= Task objective =
Copy every line that holds the string "agent" from the data below.

Dataset entries:

########

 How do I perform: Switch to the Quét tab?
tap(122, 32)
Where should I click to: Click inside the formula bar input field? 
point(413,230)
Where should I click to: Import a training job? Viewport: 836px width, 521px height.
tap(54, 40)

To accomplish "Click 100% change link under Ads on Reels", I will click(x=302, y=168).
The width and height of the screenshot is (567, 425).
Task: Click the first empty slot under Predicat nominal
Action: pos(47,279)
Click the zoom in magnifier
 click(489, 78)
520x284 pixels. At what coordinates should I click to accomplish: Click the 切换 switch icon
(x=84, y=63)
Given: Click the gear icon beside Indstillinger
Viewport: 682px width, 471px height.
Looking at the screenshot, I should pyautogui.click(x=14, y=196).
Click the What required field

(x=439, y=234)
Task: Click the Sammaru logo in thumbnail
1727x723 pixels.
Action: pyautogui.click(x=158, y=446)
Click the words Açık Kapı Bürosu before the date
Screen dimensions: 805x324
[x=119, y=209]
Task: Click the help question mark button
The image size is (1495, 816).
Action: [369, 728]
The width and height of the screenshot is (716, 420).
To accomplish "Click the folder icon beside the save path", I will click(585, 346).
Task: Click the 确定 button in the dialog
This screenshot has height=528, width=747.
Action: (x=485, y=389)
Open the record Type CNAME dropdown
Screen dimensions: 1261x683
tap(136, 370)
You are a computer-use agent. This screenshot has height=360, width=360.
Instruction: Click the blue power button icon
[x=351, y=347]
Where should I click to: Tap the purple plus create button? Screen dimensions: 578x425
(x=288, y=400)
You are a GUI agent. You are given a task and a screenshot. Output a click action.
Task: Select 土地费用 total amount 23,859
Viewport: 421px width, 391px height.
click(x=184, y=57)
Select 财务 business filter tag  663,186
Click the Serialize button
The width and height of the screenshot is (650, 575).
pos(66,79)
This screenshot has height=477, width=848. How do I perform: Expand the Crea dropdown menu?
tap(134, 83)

########

= Answer space =
You are a computer-use agent. This screenshot has height=360, width=360.
You are a GUI agent. You are given a task and a screenshot. Output a click action.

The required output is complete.